There's a reassuring emphasis on local democracy, noting for instance that when local people come together, establish a plan of action and consult widely, 'they have already demonstrated collective efficacy and commitment to improving their neighbourhoods'. Birmingham City's idea for 'micro-mayors' for areas up to 5,000 people gets welcomed, as we'd expect given the Demos tradition. The projects' part in stimulating social capital is celebrated. And it's helpful also to reflect on how come, although they have good relationships with local government, people in these areas
'are not able to assume control of local services even when they are confident of their ability to do so more successfully.'
The author suggests that there is 'a new narrative for community regeneration' -
'one that frees up the space for civil society to rebuild itself and its communities, although providing the tools to help groups and communities to demonstrate their worth and success.'
That sounds like a slightly over-excited claim to justify the planting of the BS flag on all this territory they think they have captured. Before I accept it, I'd just like to consider the use of the word 'rebuild'. Don't keep telling me civil society is bust, I think that compared to some other sectors it might be in reasonably good shape.
He goes on:
'We can help to open up the political and social space for community regeneration if we begin to roll the state back in those areas where it is possible, and desirable, for others to act. We must step back and enable civil society to build neighbourhoods that function well. Just because the state pays for regeneration it does not mean that the state must do regeneration.'
Fair enough, although I think that in ten years' time we may look back at a lot of painful mistakes and re-learning of the reasons why we have such things as, for example, state schools.

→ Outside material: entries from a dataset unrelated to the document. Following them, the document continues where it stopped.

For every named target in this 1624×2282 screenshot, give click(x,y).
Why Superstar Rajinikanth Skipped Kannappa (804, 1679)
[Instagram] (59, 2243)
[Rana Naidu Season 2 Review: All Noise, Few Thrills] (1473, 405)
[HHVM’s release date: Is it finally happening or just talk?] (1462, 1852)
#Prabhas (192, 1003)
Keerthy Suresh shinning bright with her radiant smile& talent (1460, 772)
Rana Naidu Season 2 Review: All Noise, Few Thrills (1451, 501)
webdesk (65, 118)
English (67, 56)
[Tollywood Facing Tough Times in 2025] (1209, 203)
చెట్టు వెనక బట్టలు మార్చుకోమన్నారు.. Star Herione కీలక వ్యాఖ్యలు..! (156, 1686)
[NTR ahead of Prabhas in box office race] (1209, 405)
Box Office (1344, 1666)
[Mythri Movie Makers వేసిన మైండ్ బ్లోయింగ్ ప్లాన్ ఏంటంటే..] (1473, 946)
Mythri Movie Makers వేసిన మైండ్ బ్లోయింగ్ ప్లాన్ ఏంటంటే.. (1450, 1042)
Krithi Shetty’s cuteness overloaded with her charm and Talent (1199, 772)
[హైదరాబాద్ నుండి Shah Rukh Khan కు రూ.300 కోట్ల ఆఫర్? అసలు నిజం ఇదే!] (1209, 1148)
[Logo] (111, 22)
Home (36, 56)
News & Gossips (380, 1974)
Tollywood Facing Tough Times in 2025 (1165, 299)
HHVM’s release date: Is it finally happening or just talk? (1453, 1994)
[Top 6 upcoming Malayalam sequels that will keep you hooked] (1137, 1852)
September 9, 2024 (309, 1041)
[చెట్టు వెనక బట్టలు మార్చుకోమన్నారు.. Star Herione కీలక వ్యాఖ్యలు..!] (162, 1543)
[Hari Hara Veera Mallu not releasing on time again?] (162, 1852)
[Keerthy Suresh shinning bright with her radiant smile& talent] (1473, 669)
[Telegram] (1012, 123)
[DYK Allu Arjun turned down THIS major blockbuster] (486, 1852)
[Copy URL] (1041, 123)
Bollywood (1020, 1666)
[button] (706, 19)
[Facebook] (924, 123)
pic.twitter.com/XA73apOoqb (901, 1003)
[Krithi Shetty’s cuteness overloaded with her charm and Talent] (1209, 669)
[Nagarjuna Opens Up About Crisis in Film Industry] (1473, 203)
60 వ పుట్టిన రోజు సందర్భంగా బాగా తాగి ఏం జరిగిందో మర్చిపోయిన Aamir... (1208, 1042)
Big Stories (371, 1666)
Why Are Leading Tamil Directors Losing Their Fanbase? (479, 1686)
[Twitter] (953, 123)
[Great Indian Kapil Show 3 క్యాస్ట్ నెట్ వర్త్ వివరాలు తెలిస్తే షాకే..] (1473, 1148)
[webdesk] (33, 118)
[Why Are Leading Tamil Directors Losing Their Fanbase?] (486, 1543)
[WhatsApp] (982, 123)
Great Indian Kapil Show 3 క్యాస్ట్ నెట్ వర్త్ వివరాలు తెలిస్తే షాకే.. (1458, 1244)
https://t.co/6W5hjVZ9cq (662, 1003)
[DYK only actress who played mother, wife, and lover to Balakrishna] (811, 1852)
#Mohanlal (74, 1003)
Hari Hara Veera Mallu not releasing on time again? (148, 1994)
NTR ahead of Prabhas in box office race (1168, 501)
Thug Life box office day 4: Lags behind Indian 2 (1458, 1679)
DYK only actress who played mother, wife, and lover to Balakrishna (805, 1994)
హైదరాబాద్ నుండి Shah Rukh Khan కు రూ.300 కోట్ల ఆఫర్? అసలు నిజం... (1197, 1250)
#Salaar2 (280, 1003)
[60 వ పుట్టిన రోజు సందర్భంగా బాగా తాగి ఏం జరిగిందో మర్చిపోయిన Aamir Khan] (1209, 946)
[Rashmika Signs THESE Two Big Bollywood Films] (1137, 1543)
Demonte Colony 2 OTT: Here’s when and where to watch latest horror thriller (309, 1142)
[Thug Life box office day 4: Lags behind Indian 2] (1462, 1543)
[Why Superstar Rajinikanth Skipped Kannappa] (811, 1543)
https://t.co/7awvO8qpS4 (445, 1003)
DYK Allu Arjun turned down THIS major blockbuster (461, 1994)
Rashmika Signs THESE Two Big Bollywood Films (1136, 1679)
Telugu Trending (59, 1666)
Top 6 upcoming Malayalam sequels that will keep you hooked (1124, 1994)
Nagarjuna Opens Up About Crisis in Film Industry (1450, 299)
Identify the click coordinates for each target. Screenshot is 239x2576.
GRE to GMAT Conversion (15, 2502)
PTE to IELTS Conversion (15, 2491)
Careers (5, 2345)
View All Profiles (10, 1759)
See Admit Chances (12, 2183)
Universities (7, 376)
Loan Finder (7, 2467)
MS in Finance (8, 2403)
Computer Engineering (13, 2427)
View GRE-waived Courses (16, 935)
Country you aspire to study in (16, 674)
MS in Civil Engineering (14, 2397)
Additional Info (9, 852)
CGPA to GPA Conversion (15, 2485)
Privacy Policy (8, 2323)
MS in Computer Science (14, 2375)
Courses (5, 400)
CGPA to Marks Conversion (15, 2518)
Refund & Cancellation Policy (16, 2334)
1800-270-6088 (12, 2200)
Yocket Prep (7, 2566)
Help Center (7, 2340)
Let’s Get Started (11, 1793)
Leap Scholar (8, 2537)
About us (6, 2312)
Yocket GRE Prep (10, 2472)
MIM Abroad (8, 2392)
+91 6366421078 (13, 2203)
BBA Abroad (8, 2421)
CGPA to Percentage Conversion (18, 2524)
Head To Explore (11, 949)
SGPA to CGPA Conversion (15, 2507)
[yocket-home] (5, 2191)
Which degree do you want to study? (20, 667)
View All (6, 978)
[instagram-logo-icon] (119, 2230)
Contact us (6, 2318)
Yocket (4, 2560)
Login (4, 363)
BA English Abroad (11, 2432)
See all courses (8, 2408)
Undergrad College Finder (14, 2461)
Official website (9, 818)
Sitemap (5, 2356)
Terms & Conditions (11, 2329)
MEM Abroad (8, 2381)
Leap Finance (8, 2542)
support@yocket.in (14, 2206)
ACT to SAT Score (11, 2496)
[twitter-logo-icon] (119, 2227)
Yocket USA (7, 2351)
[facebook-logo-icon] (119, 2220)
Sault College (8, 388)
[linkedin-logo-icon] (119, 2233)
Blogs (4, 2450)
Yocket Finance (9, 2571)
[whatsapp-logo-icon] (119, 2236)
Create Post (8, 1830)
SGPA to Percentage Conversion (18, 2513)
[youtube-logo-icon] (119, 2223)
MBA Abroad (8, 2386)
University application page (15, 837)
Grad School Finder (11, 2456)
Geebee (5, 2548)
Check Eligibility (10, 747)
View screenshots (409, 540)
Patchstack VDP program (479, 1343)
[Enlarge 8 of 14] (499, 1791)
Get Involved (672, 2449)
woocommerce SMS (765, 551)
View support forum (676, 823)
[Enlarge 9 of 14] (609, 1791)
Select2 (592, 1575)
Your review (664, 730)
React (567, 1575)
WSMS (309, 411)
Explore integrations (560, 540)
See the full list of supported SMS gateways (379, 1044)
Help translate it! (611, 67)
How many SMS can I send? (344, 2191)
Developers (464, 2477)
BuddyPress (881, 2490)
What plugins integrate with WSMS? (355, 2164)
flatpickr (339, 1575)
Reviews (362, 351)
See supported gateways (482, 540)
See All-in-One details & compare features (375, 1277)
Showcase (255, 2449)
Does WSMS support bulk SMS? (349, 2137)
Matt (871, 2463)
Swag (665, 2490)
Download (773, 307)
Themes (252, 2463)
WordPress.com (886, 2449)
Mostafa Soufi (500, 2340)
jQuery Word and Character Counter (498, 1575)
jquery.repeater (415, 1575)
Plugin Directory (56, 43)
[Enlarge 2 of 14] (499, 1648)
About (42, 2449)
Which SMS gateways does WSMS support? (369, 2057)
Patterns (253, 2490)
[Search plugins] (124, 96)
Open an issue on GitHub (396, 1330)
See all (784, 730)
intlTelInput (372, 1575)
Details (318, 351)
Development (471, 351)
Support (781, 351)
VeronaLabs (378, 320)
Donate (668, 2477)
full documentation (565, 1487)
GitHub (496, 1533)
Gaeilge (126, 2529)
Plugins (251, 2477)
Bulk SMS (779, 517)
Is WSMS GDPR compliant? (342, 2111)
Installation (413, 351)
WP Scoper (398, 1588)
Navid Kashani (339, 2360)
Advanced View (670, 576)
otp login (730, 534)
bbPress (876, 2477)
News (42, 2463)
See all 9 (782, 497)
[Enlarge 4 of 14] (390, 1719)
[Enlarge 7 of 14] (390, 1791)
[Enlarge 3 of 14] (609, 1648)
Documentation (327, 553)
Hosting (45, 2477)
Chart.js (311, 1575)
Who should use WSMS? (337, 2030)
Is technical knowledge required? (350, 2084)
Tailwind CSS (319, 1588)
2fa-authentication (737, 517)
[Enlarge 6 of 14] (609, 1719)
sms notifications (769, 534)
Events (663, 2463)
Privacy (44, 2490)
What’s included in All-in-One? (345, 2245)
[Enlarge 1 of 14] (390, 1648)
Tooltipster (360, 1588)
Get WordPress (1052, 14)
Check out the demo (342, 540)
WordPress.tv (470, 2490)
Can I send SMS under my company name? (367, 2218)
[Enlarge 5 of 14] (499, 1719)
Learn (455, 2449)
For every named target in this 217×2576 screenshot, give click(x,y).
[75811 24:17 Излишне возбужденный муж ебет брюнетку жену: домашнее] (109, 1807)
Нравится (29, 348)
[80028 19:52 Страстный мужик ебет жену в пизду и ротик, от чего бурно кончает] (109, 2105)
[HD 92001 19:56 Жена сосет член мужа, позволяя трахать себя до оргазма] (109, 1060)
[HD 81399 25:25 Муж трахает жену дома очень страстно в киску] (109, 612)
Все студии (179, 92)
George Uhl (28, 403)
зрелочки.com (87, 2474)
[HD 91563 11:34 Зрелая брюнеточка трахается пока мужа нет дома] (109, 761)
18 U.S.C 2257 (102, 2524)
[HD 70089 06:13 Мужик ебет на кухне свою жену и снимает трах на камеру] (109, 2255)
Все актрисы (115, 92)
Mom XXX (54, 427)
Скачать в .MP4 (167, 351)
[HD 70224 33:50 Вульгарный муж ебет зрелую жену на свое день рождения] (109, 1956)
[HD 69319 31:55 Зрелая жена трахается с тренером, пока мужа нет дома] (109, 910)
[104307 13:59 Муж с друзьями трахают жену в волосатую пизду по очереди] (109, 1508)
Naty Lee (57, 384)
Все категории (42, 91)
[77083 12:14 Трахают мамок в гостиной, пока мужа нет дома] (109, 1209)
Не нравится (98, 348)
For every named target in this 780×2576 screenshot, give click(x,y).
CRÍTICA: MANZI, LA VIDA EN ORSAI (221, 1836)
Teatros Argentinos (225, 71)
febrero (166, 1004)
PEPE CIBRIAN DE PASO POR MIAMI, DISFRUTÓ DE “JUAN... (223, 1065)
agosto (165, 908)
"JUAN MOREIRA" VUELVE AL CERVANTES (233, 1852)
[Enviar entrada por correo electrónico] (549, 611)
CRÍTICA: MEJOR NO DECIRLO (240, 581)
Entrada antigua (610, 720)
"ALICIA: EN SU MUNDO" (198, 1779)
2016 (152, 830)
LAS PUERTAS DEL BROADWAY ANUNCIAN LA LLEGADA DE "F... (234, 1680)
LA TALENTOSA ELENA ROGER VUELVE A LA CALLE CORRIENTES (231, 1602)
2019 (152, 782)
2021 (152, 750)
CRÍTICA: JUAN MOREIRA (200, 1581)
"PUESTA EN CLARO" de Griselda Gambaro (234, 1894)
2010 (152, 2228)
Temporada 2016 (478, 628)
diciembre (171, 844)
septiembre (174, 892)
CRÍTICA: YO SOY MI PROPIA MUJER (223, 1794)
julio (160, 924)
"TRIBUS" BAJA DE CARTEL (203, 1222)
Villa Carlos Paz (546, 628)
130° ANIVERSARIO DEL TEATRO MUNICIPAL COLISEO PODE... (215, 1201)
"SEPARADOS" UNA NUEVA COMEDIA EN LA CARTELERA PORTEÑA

Then he rather lets himself down with the final phrase here:
'Community regeneration needs to occur within a framework that is supportive, enabling and engaged with communities themselves.'
Surely only a tory could imagine a form of community regeneration that did not engage with 'communities themselves'... And that highlights a slight problem for those coming late to the idea that people already do this stuff, that it involves political skirmishes and conflict and injustices and messiness, that it's something the state can enable and try to control, and by which occasionally the state can be upset. Note how the report, we are told,
'aims to explore how the ‘Big Society’ has worked in two areas... that are often claimed to be examples of its success.'
Does Big Society really have such a distinguished history? As the author acknowledges elsewhere, people in Balsall Heath and Castle Vale have been working on this stuff for 20 years. Which means they predate the Big Society by, let me see, I make that about 20 years.
I've paid short visits to both projects and truly I doubt whether, at any time since they started, the activists involved would have welcomed hearing their efforts equated with the top-down philanthropic BS approach - an approach that seeks to place co-production in an vacuum beyond contamination while denying issues of disempowerment, exclusion and social injustice that are inescapably part of the context. The suggestion seems closer to an insult than I for one would care to go.
Is this the way things are going? The subtitle of this report insists that these projects reveal 'the Big Society in action'. Sounds like a claim to me. Is anything resembling successful resident involvement, community development, community action or neighbourhood management now perceived as fair game for assimilation by the BS rhetoric? I know that at least one of the above-mentioned projects has struggled to keep itself free from the clammy co-opting claims of politicians now in power. I fear we can expect more of this.